§ Task to complete: Your answer must consist solely of the line containing "Open the Discord" and all subsequent lines through the end of the entries, reproduced exactly.

§ Provided material:

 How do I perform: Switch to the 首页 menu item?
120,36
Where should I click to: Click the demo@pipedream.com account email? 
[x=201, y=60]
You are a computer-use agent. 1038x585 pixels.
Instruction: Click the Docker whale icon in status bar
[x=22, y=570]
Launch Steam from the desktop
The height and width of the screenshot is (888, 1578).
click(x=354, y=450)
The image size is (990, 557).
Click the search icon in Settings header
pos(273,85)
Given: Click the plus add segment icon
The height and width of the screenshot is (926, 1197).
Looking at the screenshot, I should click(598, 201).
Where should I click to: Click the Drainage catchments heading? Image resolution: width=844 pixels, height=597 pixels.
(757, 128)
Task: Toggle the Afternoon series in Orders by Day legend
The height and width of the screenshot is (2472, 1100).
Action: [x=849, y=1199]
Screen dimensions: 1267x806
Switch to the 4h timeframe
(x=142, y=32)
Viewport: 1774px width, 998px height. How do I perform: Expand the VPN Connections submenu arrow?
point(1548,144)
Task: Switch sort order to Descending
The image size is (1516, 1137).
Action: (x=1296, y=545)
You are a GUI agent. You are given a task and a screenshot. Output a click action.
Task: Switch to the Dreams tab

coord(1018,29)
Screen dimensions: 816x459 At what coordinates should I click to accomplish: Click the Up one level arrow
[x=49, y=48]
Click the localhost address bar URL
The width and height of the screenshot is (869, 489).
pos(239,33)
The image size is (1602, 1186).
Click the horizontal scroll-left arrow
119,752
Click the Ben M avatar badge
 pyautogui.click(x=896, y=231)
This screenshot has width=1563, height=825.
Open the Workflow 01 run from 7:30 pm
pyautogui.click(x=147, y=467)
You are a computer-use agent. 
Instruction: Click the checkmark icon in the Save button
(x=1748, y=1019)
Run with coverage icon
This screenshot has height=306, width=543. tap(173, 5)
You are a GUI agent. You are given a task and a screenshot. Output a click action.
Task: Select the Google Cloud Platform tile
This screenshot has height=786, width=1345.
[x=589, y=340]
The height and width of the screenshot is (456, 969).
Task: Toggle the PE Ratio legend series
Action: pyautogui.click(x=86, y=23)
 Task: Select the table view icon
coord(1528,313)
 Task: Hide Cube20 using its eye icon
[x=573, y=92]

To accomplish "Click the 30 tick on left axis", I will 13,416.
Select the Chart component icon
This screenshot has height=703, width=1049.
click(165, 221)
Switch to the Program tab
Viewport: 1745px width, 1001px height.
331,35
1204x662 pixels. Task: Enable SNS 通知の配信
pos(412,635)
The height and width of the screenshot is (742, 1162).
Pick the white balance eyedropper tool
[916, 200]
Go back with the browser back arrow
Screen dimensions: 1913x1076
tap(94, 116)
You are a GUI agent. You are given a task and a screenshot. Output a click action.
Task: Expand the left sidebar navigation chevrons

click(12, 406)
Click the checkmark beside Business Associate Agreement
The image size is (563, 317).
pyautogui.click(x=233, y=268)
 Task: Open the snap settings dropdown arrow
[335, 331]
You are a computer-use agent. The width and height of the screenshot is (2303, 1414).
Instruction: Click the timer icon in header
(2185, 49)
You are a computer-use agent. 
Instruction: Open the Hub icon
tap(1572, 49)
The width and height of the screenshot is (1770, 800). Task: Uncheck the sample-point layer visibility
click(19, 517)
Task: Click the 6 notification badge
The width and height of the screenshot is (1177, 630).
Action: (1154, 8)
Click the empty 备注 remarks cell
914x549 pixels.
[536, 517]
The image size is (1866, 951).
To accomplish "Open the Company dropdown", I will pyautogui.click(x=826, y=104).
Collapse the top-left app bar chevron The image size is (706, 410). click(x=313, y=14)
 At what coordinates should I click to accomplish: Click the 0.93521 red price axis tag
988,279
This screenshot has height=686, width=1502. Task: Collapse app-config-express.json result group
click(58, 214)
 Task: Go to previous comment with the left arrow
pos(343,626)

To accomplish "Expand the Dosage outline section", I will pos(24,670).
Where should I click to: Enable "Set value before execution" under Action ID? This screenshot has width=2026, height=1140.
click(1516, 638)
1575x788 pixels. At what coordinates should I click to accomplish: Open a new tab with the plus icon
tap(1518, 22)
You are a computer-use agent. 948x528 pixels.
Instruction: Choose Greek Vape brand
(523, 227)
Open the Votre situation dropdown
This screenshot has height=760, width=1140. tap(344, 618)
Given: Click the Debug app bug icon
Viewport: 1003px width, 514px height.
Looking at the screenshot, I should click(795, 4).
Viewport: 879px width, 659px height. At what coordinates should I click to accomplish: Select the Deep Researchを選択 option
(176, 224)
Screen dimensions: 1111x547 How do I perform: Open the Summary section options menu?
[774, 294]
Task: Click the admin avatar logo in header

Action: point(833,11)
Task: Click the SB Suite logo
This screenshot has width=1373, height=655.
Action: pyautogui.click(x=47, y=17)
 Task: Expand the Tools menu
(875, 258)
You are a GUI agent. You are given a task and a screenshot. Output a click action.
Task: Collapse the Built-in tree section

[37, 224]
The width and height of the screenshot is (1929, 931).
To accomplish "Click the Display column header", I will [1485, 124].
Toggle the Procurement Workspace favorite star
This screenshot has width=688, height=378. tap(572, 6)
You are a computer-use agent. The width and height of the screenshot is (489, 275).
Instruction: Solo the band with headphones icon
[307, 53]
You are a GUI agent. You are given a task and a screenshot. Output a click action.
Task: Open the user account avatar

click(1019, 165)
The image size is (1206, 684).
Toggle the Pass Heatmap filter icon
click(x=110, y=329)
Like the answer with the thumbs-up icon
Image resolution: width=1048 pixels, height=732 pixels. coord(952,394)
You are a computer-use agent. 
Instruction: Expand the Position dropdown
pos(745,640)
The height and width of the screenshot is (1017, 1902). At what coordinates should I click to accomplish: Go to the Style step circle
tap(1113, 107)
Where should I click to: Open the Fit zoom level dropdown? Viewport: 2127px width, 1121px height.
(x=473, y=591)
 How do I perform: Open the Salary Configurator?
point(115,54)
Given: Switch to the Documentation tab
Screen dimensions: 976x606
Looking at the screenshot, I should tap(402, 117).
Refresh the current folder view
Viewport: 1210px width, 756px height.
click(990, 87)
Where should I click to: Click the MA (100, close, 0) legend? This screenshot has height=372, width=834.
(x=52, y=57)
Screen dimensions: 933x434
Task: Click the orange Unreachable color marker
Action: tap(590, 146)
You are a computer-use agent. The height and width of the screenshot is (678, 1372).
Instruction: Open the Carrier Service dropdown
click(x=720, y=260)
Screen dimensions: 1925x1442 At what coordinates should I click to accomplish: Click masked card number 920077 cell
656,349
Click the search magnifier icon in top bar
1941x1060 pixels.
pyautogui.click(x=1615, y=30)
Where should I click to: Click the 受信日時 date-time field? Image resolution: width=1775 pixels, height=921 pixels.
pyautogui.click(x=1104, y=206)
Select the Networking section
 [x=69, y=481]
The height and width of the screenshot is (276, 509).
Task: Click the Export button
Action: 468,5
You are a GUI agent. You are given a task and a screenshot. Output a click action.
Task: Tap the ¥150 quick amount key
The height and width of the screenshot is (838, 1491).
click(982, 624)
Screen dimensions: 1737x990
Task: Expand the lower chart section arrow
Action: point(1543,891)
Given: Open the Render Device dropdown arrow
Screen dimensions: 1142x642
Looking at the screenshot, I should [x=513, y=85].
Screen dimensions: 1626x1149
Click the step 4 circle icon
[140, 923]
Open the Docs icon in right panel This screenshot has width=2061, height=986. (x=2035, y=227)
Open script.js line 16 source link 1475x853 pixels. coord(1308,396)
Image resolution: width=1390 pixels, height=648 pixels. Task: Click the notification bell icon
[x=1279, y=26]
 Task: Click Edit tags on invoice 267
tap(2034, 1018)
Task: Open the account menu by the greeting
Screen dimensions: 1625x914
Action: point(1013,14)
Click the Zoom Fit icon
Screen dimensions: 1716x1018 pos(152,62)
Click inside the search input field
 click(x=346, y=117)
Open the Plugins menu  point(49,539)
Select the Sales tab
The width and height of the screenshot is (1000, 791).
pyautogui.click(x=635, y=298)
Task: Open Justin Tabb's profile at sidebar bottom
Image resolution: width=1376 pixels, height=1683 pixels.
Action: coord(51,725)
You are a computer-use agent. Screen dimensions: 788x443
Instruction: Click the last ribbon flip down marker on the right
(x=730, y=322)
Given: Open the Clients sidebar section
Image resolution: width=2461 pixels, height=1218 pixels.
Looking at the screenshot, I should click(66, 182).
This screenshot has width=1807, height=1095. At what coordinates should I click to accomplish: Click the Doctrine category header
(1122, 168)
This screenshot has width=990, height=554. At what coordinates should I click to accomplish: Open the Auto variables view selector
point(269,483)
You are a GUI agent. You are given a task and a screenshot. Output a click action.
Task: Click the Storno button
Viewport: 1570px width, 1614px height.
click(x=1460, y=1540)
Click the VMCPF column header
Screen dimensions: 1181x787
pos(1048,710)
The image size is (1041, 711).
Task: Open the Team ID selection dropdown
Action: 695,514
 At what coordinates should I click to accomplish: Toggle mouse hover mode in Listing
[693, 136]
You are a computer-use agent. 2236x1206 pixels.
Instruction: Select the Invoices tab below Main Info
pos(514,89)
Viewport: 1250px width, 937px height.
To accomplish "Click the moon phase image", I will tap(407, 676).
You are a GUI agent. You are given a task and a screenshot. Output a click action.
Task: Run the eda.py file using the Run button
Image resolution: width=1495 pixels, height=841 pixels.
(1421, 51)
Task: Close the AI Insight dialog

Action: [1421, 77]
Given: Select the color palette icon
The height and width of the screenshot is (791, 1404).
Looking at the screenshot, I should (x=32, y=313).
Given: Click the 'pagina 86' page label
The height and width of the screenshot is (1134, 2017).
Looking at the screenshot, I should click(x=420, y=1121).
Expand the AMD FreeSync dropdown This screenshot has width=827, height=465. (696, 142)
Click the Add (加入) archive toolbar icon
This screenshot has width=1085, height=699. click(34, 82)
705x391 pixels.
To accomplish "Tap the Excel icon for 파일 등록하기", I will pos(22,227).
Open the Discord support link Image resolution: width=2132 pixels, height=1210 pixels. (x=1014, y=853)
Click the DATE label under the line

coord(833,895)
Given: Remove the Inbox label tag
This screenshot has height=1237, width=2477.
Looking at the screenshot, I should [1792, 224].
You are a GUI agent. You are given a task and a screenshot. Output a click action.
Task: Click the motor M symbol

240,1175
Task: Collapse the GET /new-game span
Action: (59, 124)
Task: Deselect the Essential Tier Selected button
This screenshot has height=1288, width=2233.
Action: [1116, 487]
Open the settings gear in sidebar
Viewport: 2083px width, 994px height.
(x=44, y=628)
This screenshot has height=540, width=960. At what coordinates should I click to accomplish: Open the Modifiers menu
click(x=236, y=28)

§ Exercise answer:
Open the Discord support link Image resolution: width=2132 pixels, height=1210 pixels. (x=1014, y=853)
Click the DATE label under the line

coord(833,895)
Given: Remove the Inbox label tag
This screenshot has height=1237, width=2477.
Looking at the screenshot, I should [1792, 224].
You are a GUI agent. You are given a task and a screenshot. Output a click action.
Task: Click the motor M symbol

240,1175
Task: Collapse the GET /new-game span
Action: (59, 124)
Task: Deselect the Essential Tier Selected button
This screenshot has height=1288, width=2233.
Action: [1116, 487]
Open the settings gear in sidebar
Viewport: 2083px width, 994px height.
(x=44, y=628)
This screenshot has height=540, width=960. At what coordinates should I click to accomplish: Open the Modifiers menu
click(x=236, y=28)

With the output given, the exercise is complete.